Assista à entrevista (50min26s):
Cuba avalia propor que o Brasil funcione como uma plataforma de exportação para mercados do Caribe e da Europa, utilizando produção financiada por investimentos brasileiros. A ilha também vê potencial nos setores açucareiro, energético e de biofarmacêutica.
O pacote apresentado pelo presidente cubano, Míguel Díaz-Canel (Partido Comunista de Cuba, esquerda), é uma resposta de emergência a pior crise econômica, energética e social enfrentada pelo país em décadas. Segundo Cairo, há urgência na implementação das medidas, principalmente por causa dos novos bloqueios energéticos impostos pelos Estados Unidos desde janeiro.
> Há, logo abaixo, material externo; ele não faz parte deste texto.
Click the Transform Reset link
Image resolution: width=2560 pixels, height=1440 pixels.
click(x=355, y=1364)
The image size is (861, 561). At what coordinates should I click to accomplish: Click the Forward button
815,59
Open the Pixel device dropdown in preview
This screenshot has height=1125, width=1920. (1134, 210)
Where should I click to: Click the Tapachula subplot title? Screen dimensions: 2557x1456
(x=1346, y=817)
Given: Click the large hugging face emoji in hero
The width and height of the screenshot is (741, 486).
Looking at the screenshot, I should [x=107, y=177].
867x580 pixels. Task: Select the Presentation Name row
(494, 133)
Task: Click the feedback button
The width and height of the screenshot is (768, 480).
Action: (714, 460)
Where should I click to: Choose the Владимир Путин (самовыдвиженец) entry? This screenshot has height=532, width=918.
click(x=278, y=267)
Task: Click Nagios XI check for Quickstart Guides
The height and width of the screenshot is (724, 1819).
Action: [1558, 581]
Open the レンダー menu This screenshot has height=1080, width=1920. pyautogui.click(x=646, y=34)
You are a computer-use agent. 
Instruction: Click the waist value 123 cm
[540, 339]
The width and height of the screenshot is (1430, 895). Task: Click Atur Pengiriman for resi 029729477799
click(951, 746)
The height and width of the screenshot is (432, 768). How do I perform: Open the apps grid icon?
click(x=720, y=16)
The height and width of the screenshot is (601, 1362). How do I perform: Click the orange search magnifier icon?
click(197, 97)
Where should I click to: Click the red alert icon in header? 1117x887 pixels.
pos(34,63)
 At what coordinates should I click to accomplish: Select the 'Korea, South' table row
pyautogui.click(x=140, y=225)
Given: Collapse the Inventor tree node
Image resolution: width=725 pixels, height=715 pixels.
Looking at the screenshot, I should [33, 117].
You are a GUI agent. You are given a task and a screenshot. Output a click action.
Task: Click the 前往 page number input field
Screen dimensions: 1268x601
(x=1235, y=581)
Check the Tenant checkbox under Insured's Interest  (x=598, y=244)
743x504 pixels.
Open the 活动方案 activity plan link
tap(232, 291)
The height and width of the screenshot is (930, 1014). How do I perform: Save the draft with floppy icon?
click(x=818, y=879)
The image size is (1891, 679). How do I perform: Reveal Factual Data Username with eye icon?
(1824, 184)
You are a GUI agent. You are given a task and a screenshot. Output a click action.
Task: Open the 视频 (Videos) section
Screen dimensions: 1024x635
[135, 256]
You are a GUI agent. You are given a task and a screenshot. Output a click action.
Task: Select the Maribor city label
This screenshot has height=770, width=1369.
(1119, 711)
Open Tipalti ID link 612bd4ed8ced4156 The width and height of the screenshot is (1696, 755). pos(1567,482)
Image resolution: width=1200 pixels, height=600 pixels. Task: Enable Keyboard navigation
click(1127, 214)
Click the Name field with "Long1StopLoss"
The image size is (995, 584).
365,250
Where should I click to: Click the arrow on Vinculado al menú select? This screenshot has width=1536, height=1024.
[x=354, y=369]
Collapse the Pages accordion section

Há preocupação de que Washington imponha restrições aos estrangeiros que demonstrem interesse em investir em Cuba. O tema tem sido discutido entre autoridades cubanas e brasileiras.
O embaixador cubano também se opôs às possíveis sanções que podem ser aplicadas pelos Estados Unidos contra o Brasil. O presidente norte-americano, Donald Trump (Partido Republicano), quer impor tarifas que, somadas, poderão chegar a 37,5%.